Overview
As the functional product designer and senior business analyst, I spearheaded the design and implementation of a Kafka-based backend communication framework to enable SMS notifications for healthcare marketplace. This system now supports over 23 million users and has generated more than 8 million SMS messages.
Problem
Although the platform had allowed users to choose SMS as their preferred communication method since the 2010s, the technical infrastructure to send SMS messages was never implemented. This led to:
A mismatch between user expectations and experience, with over 80,000 users receiving emails instead of texts.
Compliance and trust issues stemming from unfulfilled communication preferences.
An incomplete backend framework to handle modern communication channels at scale.
My Role
Led meetings with the business owners + external messaging stakeholders and drove technical design sessions.
Managed a team of two junior BAs and partnered closely with developers, testers and delivery managers.
Authored all technical and business documentation including:
Functional design docs
Business process flows and data models (Visio)
API specifications (Apiary)
Created and refined all user stories and acceptance criteria (Jira).
Reviewed QA test cases and validated test results.
Navigating Ambiguity: Designing the Framework
We designed a Kafka-based communication framework that could scale to multiple notice types and support SMS, email, and print delivery. Each notice type had a corresponding API that triggered a Kafka event, which was then consumed by a delivery-specific consumer.
We chose Kafka because consumers could attest to multiple communication preferences (e.g., SMS and email). It wasn’t feasible for a single API to handle multiple asynchronous notification types in one call, nor was it viable to generate two separate API requests from one triggering action. Kafka allowed us to decouple these processes — enabling multiple downstream consumers to process the same event independently based on communication preference.
SMS & Email: Events were consumed by services that populated the corresponding API requests to external stakeholders for delivery.
Print: The system generated a notice XML stored in MarkLogic, which was printed via legacy workflows.
Logging: All API interactions and Kafka events were tracked using Splunk for full traceability.
Initial ambiguity included:
No existing framework or precedent for SMS.
Lack of real-time tracking for consumer communication states.
Unclear compliance requirements and indirect feedback loops via external stakeholders (e.g., opt-out handling through vendor webhooks).
Backend Innovation: CTIA Compliance + Real-Time State Tracking
Upon meeting with the SMS delivery vendor, we learned of CTIA carrier compliance guidelines, which required:
Sending a welcome SMS message before any official communications.
Tracking opt-outs and deprecations in real time.
We designed and implemented:
A new SMS Information document stored in MarkLogic to track:
Welcome message status
Deprecated numbers
Opt-outs via webhook responses (START/STOP keywords)
A real-time backend sync mechanism to update consumer preferences based on:
Webhook API triggers (real-time START/STOP updates)

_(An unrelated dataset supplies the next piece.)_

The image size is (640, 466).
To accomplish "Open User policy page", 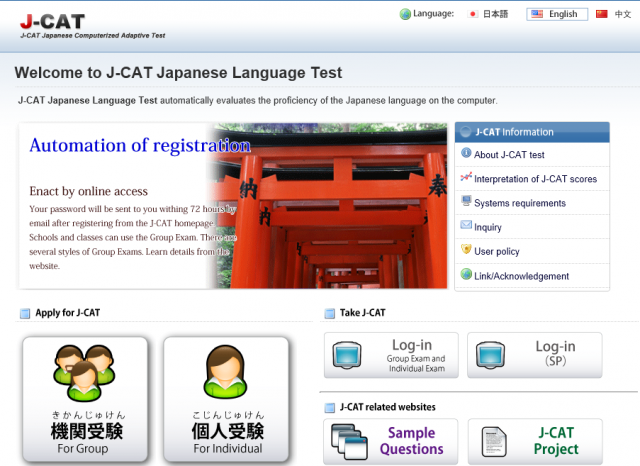I will click(497, 252).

Nightly batch jobs for deprecated numbers
Time-Zone Sensitive Delays: A Last-Minute Curveball
Late in development, the client requested that non-user-initiated SMS messages be delayed during overnight hours. While we initially built a simple consumer "on/off hours" filter, we overlooked U.S. time zone complexities.
To resolve this, we:
Created a separate Kafka consumer for each time zone.

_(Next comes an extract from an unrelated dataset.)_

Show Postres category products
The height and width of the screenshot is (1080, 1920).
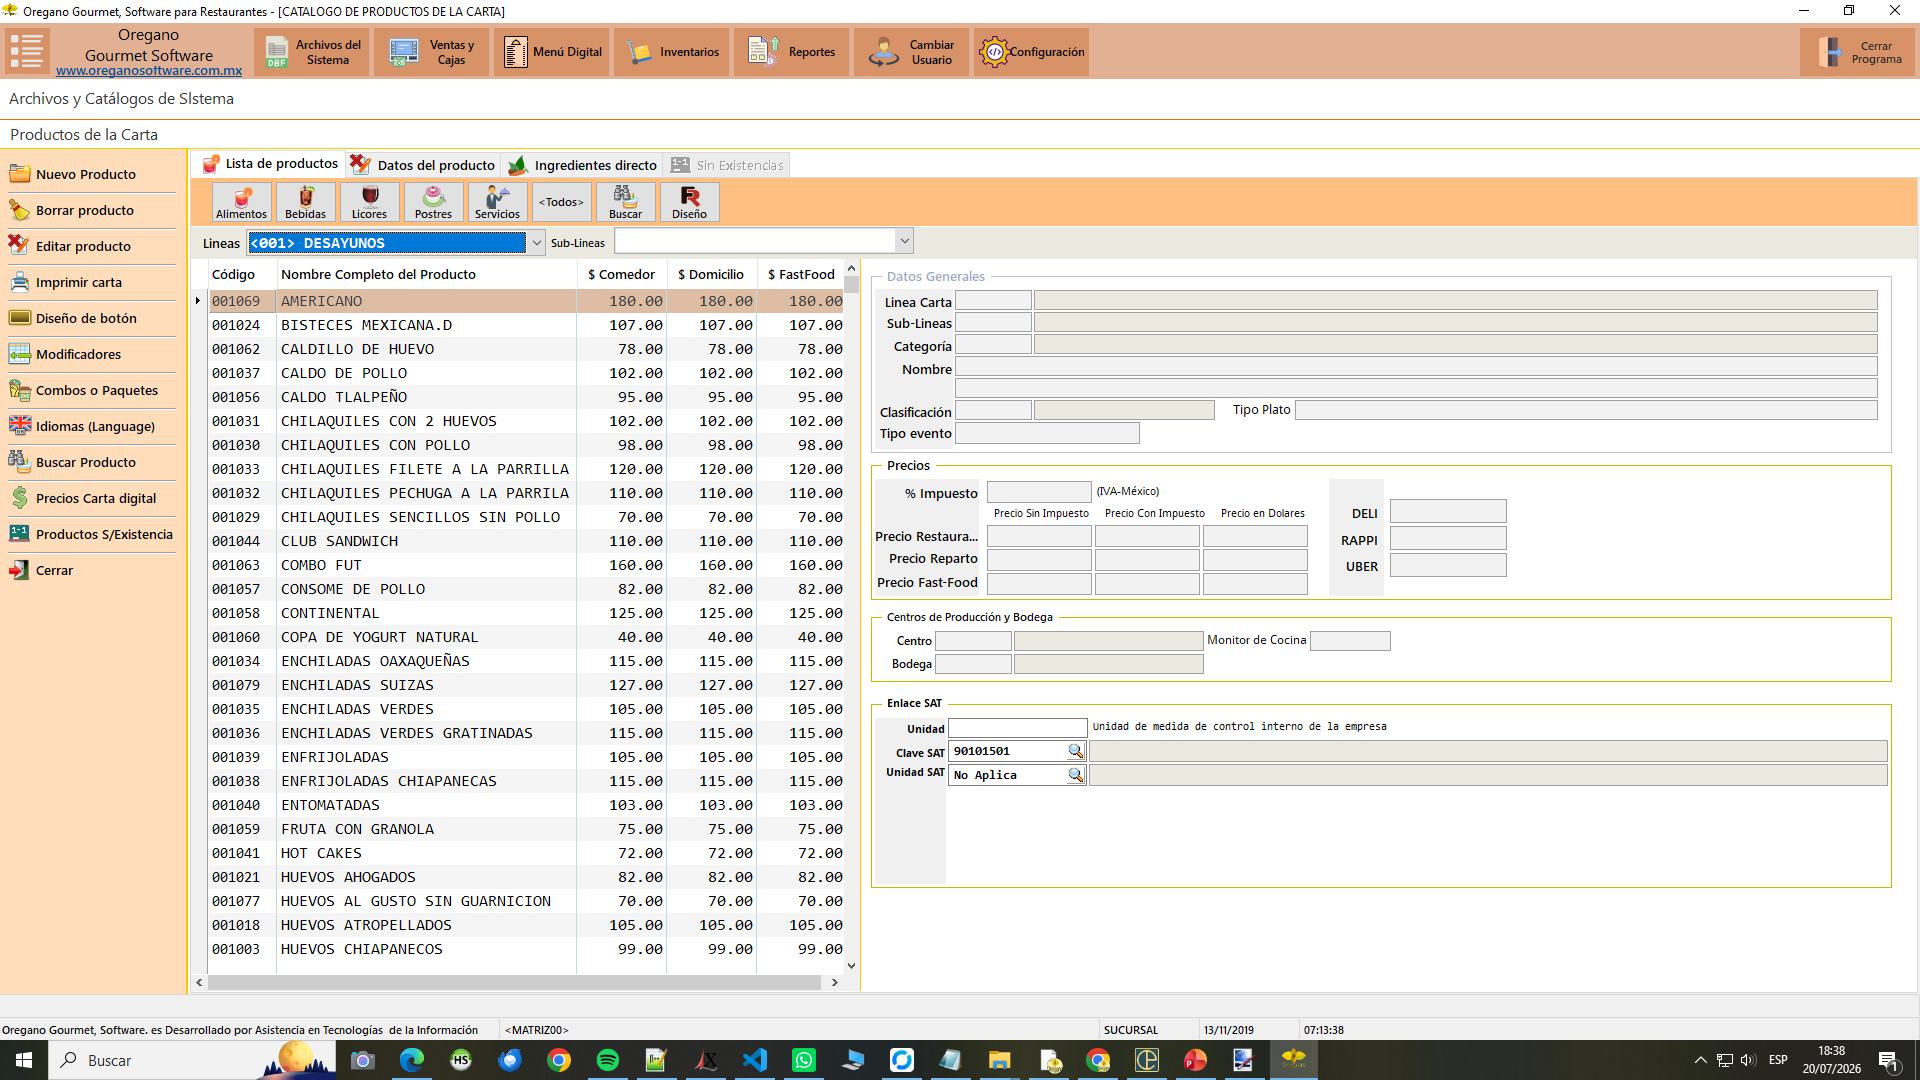point(433,202)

Adjusted backend logic to process Kafka events only for their associated state/time zone during allowed hours.
This required extensive coordination and regression testing to avoid data leakage or missed events.
Phased Rollout & Impact
The framework supported a phased rollout by notice type to mitigate risk. Within 6 months:
Over 2 million SMS notices delivered.
13.5 million users received communications aligned with their preferences.
Framework scaled to serve 23 million+ users, still in use today.
Reflection
This project sharpened my skills in:
Leading through ambiguity — evolving a legacy notice generation system into a scalable, Kafka-based framework to support multi-channel delivery and real-time processing.
Designing backend architecture that aligns with user experience and regulatory requirements.
Orchestrating stakeholder alignment across business owners, telecom vendors, developers, and QA teams.
Why This Matters for AI/ML Product Roles
The systems and frameworks designed here reflect the kind of backend intelligence and data infrastructure that modern AI/ML products rely on, such as:
Establishing a scalable, event-driven architecture — a core pattern behind many intelligent systems.
Ensuring data integrity and compliance — foundational for building trust in AI-powered features.
Enabling real-time state tracking of user communication preferences, which supports adaptive, personalized interactions.